Part of the plant used: seeds
The common horse chestnut is a large tree that is native to Turkey and Western Asia. It produces a fruit called horse chestnut seeds which is covered with soft spikes and contains a large, poisonous seed.
It was not until the 1960s that standardized and non-toxic horse chestnut extracts were first produced. The concentration of aescin used in products varies between 16 and 20%, standardized extract.
Used doses: 250 to 375 mg of horse chestnut seed extract twice daily with meals provide 100 to 150 mg of aescin per day.
There is insufficient reliable information to conclude that horse chestnut is effective in any other indication.

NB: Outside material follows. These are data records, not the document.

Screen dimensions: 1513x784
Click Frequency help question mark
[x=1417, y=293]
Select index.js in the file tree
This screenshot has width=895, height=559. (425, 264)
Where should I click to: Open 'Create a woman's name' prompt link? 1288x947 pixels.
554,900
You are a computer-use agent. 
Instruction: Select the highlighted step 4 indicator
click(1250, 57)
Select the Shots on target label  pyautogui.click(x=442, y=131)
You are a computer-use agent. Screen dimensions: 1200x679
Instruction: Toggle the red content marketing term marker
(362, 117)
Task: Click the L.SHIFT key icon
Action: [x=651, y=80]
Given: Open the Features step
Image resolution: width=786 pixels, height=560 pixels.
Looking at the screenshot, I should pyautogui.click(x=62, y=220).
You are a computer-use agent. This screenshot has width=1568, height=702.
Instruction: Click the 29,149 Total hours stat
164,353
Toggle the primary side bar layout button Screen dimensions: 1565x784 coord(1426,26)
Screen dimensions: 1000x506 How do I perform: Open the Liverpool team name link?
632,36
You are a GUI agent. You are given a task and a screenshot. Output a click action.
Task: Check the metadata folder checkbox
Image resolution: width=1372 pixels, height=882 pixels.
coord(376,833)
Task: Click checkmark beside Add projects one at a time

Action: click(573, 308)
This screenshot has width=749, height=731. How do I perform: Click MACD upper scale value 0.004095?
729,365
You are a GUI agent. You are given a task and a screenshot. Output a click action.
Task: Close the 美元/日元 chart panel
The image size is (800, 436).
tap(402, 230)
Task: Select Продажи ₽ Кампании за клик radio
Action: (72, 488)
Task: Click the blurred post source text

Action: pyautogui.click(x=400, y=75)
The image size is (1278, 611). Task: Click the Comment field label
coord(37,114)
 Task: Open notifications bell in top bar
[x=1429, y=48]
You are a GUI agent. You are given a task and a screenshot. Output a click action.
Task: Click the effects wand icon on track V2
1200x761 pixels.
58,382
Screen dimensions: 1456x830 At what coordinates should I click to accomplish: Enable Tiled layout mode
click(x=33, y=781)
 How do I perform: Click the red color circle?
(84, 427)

In 2004, Canada adopted new regulations that control the manufacturing, packaging, labeling and importing of natural health products. The new regulations also include an adverse reaction reporting system. Products that conform to the regulation's criteria are identified with a natural product number (NPN) and can be legally sold in Canada. This number indicates that the product meets specific criteria for safety and purity, not that it is effective for any indication.
Medicinal plant contents vary naturally from plant to plant - just as fruits from the same package may vary in taste and texture. There is no standard to measure the active content of each plant. Thus, efficacy of natural products should be expected to vary from brand to brand as well as from bottle to bottle of the same brand.